Your tasks ▸
#1 In the account of Nellie's broken leg, how long did Nellie sleep in the chair?
#2 Quote the account of Nellie's broken leg between "Stage 4: Logistics, learning, and" and "the most care.", inclusive.
#3 Using the account of Nellie's broken leg, decide whether each statement agrees with it, and support each yes or no with the deciding words of the text, quoted exactly: (a) The ulcers on Nellie's heel came from too much cast pressure. (b) Nellie missed about three weeks of school. (c) The narrator once cared for a girl with cerebral palsy during two summers in college.

-- Passage provided follows --

We made it home, running on adrenaline and in Nellie's case, serious medication. We got her somewhat settled on the couch, which worked for part of a night before it was too painful for her heel (we discovered weeks later it had ulcers from too much cast pressure). We moved her into the chair, where she slept for the next eight weeks; the first two weeks one of us slept on the couch to be nearby. In all this came little waves of horror. I kept replaying the moment she fell of the sled in my mind, no matter how hard I tried not to. What if she'd hit her head instead? What if the sled had just gone a couple feet to the side and it had never happened? The look on her face as her eyes searched mine for some ounce of comfort still haunts me. I suppose it was a reminder more than a new discovery, but this broken leg was one of those defining moments when you recognize that there's really very little you can do to protect your children, and one second can change you for good. And we all have to live knowing that every day.
It was so good to see Nellie smile in those first days! This chair, with four pillows and two blankets arranged just right, would be her seat and bed for eight weeks.
Stage 4: Logistics, learning, and growth. We learned so much. We learned about orthopedic medicine, splits, casts, and how to adjust and navigate wheelchairs. We learned how to get in and out of large vehicles, which was no small feat. We learned what worked to sleep and bathe. A strange form of muscle memory set in and I drew from my experience caring for a girl about Nellie's age with cerebral palsy for two summers while I was in college. We learned, eventually, how to ease Nellie's pain and discomfort, which waxed and waned through different activities and new casts. We learned how to navigate school dropoff and pickup and Nellie learned how to do school from a wheelchair. Nellie would miss nearly a week and a half of school. We learned how to function when we lost our "big kid" helper and she became the one in need of the most care.

-- Passage provided concluded --
-- Information supplied follows --

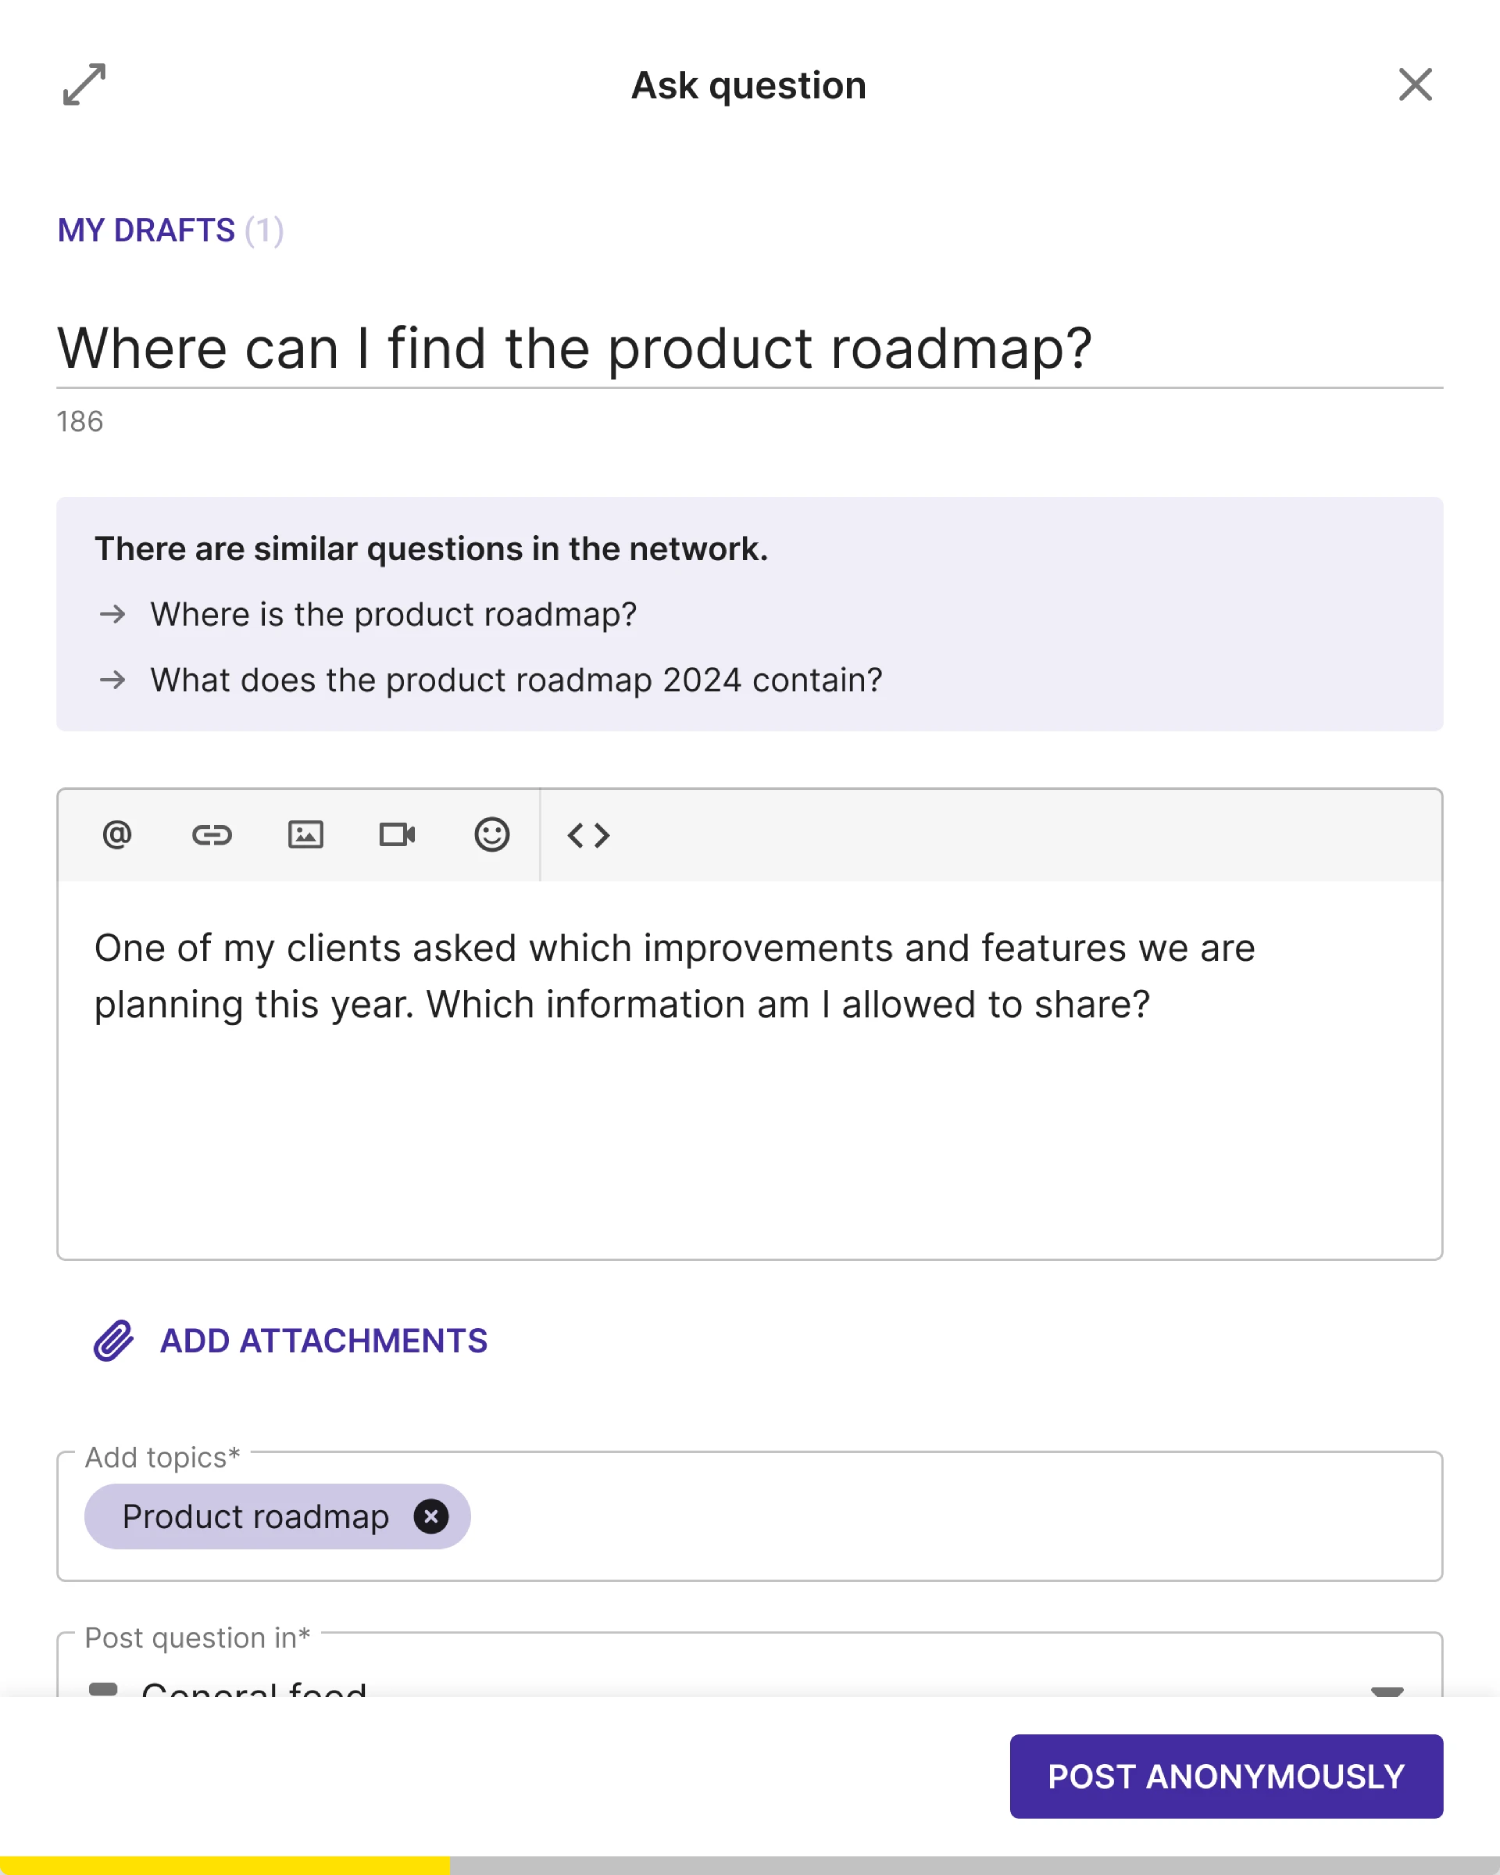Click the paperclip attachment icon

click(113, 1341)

-- Information supplied concluded --

Answers to the tasks ▸
#1 Eight weeks.

#2
Stage 4: Logistics, learning, and growth. We learned so much. We learned about orthopedic medicine, splits, casts, and how to adjust and navigate wheelchairs. We learned how to get in and out of large vehicles, which was no small feat. We learned what worked to sleep and bathe. A strange form of muscle memory set in and I drew from my experience caring for a girl about Nellie's age with cerebral palsy for two summers while I was in college. We learned, eventually, how to ease Nellie's pain and discomfort, which waxed and waned through different activities and new casts. We learned how to navigate school dropoff and pickup and Nellie learned how to do school from a wheelchair. Nellie would miss nearly a week and a half of school. We learned how to function when we lost our "big kid" helper and she became the one in need of the most care.

#3
(a) Yes: "we discovered weeks later it had ulcers from too much cast pressure"
(b) No: "Nellie would miss nearly a week and a half of school."
(c) Yes: "I drew from my experience caring for a girl about Nellie's age with cerebral palsy for two summers while I was in college."